_GIVEN PROBLEM A:_
In the listing, begin at the line that has "Pick the Umsatz" and stop after the line that has "Action: (x=711, y=161)", then write those lines out again with "green" swapped for "teal" and everything else left the same.

In a surprising turn of events, on October 22nd, 2010, the Government of India in departure from its usual torpidity approved the introduction of Indira Gandhi Matritva Sahyog Yojana (IGMSY), demonstrating the commitment of the government to arrest problems of poor health and nutritional deficiency, captured most recently in the Global Hunger Index, which ranked India 67th out of a total of 84 countries. The scheme which is to be implemented on a Pilot basis in 52 district of the country offers cash incentives to all pregnant and lactating women above the age of 19 years for the first two live births. The only exceptions are central and state public sector employees who have been excluded from the purview of the scheme as they are entitled to paid maternity leave.<--break->

Under this scheme each pregnant and lactating woman is to receive Rs 4,000 in three instalments between the second trimester of pregnancy until the child is six years old. Each beneficiary is required to open an individual bank account (if she already does not have one) to be liable for receiving benefits. Cash transfers are designed as incentives which are to be conditional upon the fulfilment of specific conditions relating to mother and child health care. The scheme is to be implemented through the Integrated Child Development Services (ICDS) system and will be supported by additional contractual staff. Anganwadi workers and helpers will receive an incentive of Rs 200 and Rs 100 respectively after all the due cash transfers are made.

 

In the case of IMGSY which is based on self selection, equity concerns may be offset if the benefits of the programme are accrued by richer households as opposed to poorer ones.

 

While the potency of such measures as the GHI highlights is indisputable, the particular method adopted for improving maternal and child health through cash based incentives is representative of a wider trend, which needs to be evaluated in some detail. The arguments in favour of cash transfer programmes have generally been based on three main conceptual premises.

Word and element location listing:
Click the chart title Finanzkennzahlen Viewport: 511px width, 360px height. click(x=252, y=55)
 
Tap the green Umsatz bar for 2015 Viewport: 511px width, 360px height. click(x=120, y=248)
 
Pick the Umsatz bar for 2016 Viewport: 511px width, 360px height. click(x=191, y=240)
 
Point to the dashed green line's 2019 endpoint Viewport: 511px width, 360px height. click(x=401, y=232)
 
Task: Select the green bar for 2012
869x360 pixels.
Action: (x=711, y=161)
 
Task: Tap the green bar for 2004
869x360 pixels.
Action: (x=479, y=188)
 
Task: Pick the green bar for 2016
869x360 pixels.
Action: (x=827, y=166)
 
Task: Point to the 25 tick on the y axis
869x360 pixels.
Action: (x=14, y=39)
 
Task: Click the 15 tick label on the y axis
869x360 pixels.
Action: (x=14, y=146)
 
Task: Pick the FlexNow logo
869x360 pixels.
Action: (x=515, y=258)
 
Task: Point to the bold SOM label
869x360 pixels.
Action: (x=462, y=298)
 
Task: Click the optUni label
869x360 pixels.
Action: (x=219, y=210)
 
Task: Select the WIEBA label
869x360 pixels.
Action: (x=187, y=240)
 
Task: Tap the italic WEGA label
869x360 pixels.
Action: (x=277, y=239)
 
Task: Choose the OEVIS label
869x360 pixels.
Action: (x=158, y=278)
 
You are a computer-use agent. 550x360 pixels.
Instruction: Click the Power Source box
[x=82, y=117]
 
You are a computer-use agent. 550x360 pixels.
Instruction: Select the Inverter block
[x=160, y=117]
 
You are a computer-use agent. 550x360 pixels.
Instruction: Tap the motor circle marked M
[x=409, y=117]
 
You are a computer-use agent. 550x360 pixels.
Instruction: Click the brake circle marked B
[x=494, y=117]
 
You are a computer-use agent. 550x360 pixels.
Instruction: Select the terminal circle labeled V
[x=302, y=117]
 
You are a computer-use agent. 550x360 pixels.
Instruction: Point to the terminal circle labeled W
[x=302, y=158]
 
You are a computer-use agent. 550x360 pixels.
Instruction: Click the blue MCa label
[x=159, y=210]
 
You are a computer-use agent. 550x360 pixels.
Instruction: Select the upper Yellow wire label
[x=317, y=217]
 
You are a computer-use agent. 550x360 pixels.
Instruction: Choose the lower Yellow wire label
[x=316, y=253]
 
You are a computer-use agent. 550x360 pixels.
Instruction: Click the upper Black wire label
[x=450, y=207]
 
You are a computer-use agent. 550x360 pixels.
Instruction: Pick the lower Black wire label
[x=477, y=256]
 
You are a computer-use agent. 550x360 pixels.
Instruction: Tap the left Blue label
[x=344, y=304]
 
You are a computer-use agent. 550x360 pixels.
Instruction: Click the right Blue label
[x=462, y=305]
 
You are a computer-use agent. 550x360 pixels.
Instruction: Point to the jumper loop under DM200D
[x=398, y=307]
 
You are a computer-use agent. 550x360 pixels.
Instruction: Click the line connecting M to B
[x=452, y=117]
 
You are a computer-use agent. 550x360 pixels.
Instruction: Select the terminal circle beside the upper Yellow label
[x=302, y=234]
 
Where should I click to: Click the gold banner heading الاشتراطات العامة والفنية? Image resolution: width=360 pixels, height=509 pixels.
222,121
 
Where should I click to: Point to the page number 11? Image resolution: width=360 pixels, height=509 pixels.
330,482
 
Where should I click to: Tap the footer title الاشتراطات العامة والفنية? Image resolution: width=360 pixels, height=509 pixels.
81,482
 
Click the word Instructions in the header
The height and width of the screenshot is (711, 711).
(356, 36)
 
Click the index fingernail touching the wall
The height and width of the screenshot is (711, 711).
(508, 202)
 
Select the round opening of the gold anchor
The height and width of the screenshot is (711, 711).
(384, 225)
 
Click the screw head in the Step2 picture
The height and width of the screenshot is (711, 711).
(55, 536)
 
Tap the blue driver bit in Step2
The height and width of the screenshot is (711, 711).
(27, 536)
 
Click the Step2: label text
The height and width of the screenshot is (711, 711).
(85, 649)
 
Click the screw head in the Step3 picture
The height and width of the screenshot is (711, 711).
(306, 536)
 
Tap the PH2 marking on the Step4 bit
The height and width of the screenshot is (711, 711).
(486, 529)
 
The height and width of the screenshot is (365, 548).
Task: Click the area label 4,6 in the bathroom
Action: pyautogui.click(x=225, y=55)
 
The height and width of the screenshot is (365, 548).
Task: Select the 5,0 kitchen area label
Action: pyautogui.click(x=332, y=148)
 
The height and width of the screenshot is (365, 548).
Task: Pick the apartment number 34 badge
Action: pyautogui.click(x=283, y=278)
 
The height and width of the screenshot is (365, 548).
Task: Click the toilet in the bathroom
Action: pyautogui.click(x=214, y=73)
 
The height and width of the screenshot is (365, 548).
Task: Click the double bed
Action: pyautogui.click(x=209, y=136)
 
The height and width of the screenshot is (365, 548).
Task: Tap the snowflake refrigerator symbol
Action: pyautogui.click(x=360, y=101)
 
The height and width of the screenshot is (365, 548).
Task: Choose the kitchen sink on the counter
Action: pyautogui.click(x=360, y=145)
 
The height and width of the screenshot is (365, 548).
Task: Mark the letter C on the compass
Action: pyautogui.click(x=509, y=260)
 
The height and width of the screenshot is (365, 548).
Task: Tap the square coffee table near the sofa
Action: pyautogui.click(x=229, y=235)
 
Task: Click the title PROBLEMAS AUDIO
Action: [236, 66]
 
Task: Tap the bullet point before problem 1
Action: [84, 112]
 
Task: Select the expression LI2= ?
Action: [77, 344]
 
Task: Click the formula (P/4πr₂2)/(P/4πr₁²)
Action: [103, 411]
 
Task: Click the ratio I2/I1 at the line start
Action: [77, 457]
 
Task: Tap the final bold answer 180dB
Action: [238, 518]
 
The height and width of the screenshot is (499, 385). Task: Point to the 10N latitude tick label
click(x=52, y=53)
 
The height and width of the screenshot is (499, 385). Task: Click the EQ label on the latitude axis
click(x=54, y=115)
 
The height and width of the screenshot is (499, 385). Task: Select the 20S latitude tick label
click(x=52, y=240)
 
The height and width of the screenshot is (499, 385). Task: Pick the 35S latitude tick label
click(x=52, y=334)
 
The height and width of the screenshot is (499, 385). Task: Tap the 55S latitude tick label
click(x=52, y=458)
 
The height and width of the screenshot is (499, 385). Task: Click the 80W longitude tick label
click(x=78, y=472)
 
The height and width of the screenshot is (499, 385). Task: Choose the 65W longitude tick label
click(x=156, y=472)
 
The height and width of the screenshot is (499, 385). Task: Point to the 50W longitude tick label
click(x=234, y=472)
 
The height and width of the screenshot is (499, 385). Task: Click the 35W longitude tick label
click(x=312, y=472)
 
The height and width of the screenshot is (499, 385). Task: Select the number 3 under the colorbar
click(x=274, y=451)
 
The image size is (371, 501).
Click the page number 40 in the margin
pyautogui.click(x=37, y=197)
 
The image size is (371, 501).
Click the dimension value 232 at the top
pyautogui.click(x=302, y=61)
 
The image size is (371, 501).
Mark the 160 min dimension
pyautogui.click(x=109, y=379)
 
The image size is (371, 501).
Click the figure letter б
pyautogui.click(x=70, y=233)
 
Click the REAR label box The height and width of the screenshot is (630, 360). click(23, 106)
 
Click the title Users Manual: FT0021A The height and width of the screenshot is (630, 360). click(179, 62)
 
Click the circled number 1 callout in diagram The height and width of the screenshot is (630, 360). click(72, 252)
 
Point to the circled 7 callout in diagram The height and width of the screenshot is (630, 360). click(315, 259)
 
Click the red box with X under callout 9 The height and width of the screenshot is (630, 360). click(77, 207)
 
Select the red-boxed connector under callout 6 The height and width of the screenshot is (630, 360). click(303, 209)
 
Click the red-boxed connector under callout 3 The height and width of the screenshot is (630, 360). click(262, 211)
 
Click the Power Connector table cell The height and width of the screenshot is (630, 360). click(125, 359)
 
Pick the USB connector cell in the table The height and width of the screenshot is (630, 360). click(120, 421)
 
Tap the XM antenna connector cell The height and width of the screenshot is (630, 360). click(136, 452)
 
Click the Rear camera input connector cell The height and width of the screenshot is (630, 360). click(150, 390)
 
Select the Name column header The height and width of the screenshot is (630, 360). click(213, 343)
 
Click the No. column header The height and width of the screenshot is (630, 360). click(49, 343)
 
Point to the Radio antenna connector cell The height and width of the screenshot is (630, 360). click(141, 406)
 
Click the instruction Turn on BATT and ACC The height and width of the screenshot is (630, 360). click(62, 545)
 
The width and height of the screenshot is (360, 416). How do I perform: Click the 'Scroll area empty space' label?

_GIVEN PROBLEM B:_
Transcribe the entire passage on India's maternity benefit scheme word for word.

_TASK SOLUTION A:_
Pick the Umsatz bar for 2016 Viewport: 511px width, 360px height. click(x=191, y=240)
 
Point to the dashed teal line's 2019 endpoint Viewport: 511px width, 360px height. click(x=401, y=232)
 
Task: Select the teal bar for 2012
869x360 pixels.
Action: (x=711, y=161)

_TASK SOLUTION B:_
In a surprising turn of events, on October 22nd, 2010, the Government of India in departure from its usual torpidity approved the introduction of Indira Gandhi Matritva Sahyog Yojana (IGMSY), demonstrating the commitment of the government to arrest problems of poor health and nutritional deficiency, captured most recently in the Global Hunger Index, which ranked India 67th out of a total of 84 countries. The scheme which is to be implemented on a Pilot basis in 52 district of the country offers cash incentives to all pregnant and lactating women above the age of 19 years for the first two live births. The only exceptions are central and state public sector employees who have been excluded from the purview of the scheme as they are entitled to paid maternity leave.<--break->

Under this scheme each pregnant and lactating woman is to receive Rs 4,000 in three instalments between the second trimester of pregnancy until the child is six years old. Each beneficiary is required to open an individual bank account (if she already does not have one) to be liable for receiving benefits. Cash transfers are designed as incentives which are to be conditional upon the fulfilment of specific conditions relating to mother and child health care. The scheme is to be implemented through the Integrated Child Development Services (ICDS) system and will be supported by additional contractual staff. Anganwadi workers and helpers will receive an incentive of Rs 200 and Rs 100 respectively after all the due cash transfers are made.

 

In the case of IMGSY which is based on self selection, equity concerns may be offset if the benefits of the programme are accrued by richer households as opposed to poorer ones.

 

While the potency of such measures as the GHI highlights is indisputable, the particular method adopted for improving maternal and child health through cash based incentives is representative of a wider trend, which needs to be evaluated in some detail. The arguments in favour of cash transfer programmes have generally been based on three main conceptual premises.